(Exercise details): Collect each line of the listing below that contains the word "Viewport". Case counts.

(Stored data):
---

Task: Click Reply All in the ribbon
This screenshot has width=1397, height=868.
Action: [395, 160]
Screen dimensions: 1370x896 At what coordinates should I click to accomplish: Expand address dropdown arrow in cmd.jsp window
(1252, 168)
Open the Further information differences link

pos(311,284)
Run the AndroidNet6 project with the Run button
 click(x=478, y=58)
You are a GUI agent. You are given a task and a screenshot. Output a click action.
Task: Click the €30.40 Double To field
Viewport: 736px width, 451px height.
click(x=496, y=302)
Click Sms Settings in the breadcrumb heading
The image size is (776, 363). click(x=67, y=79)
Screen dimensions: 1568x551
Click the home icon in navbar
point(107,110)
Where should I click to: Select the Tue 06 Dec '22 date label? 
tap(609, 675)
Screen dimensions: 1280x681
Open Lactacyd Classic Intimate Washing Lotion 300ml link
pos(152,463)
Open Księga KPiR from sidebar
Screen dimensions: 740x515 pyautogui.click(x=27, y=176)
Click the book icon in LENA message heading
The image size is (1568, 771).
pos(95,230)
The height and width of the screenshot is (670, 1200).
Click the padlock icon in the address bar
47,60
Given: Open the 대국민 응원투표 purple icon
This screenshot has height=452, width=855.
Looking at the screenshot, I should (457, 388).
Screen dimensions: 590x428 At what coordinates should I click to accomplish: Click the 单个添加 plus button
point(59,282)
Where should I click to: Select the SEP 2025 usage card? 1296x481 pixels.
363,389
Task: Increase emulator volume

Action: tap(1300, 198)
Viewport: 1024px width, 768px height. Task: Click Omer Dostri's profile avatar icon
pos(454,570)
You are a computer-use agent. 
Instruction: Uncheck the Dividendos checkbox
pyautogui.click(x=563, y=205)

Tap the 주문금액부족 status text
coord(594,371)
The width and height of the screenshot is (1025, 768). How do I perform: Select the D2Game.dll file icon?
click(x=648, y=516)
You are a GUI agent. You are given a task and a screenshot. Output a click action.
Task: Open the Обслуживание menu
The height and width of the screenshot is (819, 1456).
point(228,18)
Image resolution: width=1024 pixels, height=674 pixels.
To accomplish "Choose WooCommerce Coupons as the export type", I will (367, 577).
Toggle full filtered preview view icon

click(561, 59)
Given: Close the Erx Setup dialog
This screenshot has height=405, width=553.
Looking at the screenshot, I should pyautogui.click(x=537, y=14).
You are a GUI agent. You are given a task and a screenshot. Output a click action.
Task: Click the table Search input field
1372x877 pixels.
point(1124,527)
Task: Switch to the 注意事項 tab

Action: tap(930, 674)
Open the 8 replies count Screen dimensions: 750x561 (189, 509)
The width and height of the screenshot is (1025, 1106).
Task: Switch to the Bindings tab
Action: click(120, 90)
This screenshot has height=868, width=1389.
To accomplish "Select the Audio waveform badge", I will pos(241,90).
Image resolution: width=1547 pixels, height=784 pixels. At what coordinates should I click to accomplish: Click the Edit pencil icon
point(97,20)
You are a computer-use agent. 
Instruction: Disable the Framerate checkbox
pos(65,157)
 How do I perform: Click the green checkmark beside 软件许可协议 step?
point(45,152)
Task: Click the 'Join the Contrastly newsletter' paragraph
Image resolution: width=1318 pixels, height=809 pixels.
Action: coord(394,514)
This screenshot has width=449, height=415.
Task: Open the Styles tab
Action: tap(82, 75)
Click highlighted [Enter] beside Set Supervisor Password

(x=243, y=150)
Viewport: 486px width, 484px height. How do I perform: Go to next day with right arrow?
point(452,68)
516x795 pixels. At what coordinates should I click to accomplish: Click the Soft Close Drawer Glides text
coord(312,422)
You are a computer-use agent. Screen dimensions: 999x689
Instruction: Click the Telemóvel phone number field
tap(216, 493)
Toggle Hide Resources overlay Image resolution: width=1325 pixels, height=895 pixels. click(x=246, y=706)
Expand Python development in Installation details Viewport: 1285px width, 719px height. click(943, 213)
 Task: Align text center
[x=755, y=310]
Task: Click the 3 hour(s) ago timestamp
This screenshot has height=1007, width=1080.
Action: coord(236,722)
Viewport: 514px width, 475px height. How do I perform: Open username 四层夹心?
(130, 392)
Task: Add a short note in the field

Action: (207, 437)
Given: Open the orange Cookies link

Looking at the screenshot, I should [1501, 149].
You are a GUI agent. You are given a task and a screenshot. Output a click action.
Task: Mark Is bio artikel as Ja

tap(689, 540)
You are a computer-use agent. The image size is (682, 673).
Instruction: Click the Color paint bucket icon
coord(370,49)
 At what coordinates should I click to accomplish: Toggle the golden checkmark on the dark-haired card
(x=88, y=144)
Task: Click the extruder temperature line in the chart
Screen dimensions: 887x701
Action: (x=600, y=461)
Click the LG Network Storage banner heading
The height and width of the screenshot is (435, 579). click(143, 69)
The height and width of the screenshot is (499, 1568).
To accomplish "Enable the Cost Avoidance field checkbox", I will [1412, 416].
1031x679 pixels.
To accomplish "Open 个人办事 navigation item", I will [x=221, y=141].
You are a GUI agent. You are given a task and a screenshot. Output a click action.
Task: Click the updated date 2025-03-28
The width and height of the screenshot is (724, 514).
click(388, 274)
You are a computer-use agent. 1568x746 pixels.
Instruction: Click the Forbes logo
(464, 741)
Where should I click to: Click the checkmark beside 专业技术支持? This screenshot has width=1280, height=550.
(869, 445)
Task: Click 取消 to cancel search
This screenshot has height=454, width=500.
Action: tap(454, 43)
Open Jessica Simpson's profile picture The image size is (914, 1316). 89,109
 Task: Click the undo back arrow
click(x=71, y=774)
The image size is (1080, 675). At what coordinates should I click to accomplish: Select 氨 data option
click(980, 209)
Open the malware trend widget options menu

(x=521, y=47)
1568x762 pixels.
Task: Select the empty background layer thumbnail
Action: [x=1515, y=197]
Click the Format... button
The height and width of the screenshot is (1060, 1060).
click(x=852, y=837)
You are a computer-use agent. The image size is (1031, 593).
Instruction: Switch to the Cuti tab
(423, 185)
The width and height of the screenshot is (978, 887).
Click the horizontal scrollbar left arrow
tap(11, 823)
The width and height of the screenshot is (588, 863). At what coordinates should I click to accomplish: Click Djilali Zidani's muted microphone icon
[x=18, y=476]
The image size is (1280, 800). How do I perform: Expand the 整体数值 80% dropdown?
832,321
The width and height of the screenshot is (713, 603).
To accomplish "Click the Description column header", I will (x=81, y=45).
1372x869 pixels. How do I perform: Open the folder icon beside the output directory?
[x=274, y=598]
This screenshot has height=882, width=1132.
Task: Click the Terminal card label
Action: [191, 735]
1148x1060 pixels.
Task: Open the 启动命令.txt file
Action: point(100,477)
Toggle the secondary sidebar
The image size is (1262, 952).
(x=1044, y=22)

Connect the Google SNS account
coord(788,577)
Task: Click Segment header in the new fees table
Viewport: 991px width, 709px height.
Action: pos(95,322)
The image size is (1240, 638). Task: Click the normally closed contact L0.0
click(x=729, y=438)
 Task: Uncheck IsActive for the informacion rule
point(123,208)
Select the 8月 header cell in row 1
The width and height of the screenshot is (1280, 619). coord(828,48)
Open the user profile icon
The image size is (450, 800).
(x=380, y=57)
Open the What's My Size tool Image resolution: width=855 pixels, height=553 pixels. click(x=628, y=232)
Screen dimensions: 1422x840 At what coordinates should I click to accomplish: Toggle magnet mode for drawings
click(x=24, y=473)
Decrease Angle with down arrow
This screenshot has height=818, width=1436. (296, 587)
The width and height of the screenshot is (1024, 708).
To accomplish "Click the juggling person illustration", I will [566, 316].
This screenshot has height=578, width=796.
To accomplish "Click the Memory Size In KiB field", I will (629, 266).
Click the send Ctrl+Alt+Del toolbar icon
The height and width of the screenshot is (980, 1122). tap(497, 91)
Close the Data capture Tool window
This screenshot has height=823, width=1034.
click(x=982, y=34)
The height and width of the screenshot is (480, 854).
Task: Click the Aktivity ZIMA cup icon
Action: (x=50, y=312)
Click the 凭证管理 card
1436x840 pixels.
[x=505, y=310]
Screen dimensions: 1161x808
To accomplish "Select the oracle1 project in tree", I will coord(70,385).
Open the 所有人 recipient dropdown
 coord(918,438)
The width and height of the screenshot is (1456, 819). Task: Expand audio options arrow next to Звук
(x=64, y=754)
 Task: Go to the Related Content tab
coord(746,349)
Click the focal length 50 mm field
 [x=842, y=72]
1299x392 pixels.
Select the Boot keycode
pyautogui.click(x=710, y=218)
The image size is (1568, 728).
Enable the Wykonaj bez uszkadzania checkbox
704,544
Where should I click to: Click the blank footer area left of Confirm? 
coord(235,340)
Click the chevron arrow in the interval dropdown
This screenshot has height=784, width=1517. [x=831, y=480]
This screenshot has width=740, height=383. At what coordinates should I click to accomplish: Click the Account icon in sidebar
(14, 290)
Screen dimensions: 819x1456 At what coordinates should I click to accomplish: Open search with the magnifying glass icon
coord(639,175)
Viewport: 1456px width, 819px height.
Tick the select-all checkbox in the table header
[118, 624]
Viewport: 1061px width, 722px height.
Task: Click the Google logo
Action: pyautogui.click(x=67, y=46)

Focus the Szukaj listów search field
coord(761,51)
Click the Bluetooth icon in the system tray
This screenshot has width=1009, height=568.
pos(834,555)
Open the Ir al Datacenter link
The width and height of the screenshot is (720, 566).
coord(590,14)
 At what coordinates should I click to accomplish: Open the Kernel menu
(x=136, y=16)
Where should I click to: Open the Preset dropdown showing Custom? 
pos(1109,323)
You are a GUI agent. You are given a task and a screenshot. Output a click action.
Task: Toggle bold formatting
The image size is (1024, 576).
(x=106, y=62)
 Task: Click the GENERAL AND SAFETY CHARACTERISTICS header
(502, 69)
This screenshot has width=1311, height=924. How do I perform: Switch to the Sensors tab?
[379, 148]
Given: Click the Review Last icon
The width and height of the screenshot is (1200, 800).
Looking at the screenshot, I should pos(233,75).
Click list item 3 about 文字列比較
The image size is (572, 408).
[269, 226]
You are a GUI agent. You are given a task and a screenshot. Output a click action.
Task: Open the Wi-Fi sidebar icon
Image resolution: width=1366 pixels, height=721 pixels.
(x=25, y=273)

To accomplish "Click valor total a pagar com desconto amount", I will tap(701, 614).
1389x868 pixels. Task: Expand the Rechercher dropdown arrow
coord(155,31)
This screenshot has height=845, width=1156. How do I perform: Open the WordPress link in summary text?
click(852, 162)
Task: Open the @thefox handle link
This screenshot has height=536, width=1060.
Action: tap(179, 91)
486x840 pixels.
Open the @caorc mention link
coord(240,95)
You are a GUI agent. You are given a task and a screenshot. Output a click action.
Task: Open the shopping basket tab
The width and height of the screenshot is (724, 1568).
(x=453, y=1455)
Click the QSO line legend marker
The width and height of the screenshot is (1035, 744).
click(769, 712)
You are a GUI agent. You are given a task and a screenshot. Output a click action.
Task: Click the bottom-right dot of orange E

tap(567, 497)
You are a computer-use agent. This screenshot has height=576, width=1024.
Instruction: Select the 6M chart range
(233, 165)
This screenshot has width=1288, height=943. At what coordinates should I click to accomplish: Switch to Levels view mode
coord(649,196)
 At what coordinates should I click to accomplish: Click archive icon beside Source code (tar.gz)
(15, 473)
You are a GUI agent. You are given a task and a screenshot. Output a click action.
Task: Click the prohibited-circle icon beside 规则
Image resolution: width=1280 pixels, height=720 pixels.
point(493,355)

---

(Task output):
Viewport: 736px width, 451px height.
Viewport: 1024px width, 768px height. Task: Click Omer Dostri's profile avatar icon
Viewport: 486px width, 484px height. How do I perform: Go to next day with right arrow?
Expand Python development in Installation details Viewport: 1285px width, 719px height. click(943, 213)
Viewport: 514px width, 475px height. How do I perform: Open username 四层夹心?
Viewport: 991px width, 709px height.
Viewport: 1456px width, 819px height.
Viewport: 1061px width, 722px height.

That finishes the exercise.